Not having complete graph query language coverage, and not putting a lot of emphasis marketing wise may have something to do with subpar adoption, too. However, there are people using it to build different applications, and this highlights an interesting point in terms of the way the Redis community works.
This scenario is rather common, according to Davis: community members start a side project, someone notices, and it gets adopted and added to the product. Then others may in turn use it, often in unexpected and creative ways. The core product, and the strategic directions, however, largely remain the responsibility of Salvatore Sanfilippo, Redis’ creator.
Davis described this as a benevolent dictatorship, although he added that Sanfilippo listens to the community a lot, and his thinking does evolve over time as a result. So although this may not be as much of a single-vendor open source community as others out there, it’s still dominated by the vendor, in this case Redis Labs.
Now, with all this open-source community talk, the natural way to wrap up the conversation was to inquire about Redis Labs plans in terms of licensing and strategy. Although we are sympathetic to what Redis Labs said they wanted to achieve with the license they introduced, we cannot help but acknowledge the issues it seems to have caused.
Our question to Howard Ting, Redis Labs CMO, was this: didn’t you see this coming? And if you did, how come you did not try to put forward an alliance with other open-source vendors, to enter a conversation with the Open Source Initiative?
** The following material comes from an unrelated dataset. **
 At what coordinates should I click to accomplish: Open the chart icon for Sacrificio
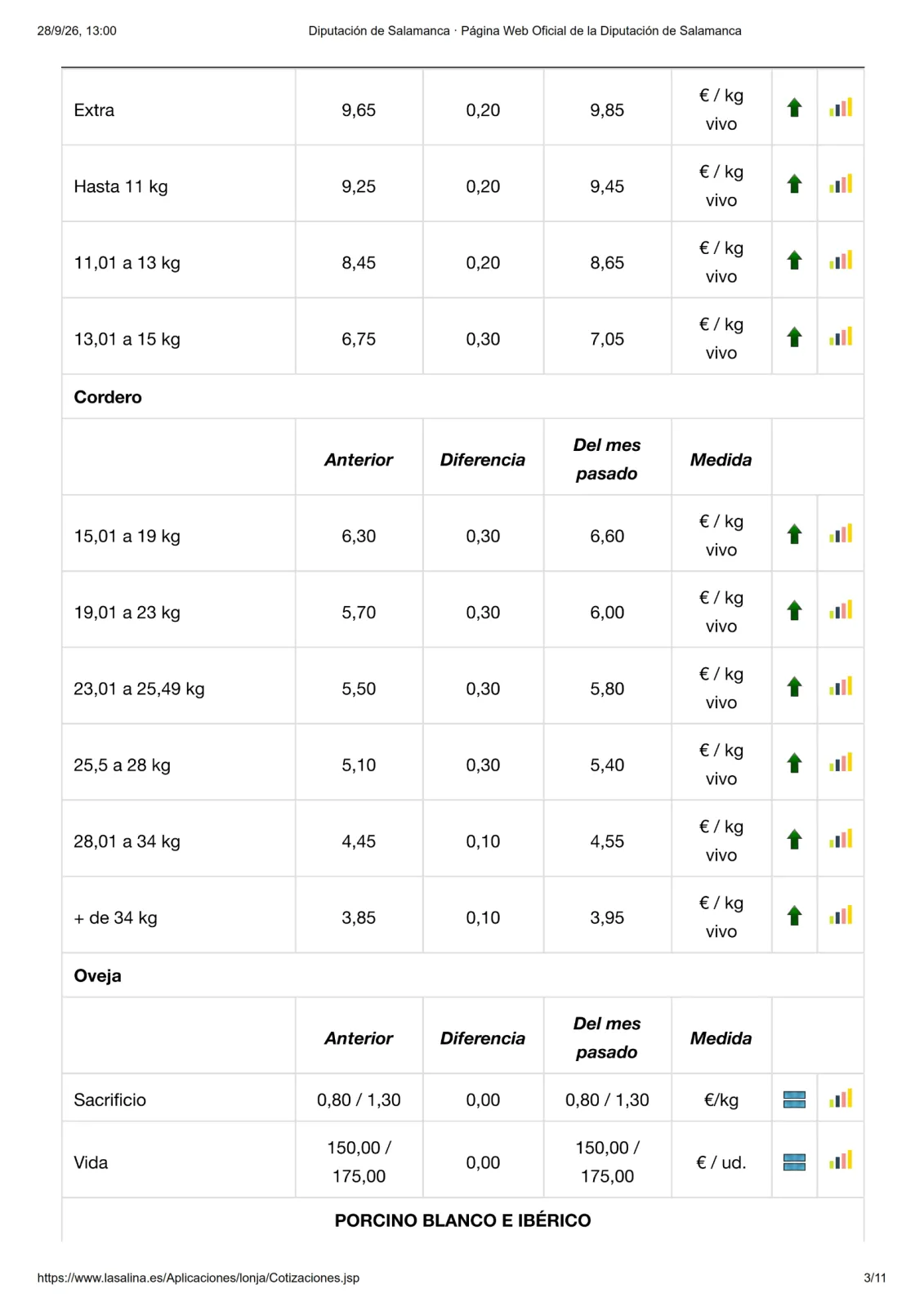pyautogui.click(x=841, y=1098)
In our opinion, this could have helped prevent controversy and confusion in the community.
The gist of Ting’s answer was that Redis Labs believe the OSI will revise their views about what constitutes an open-source license. All things new are met with some resistance, which is particularly true for long-established institutions.
Add to this the somewhat ideological approach to open source by many people involved, and the different, often conflicting, business models that underlie different licenses, and the reasons for the flat-out rejection of new licensing schemes become clearer to understand.
Ting expressed willingness to engage in conversation, and said they have listened to input and made changes to their approach. He also expressed conviction that the new licenses will eventually come to be accepted. While we have no vested interest in any vendor, we think this is a conversation that needs to be had, and hope to see the open-source community moving forward.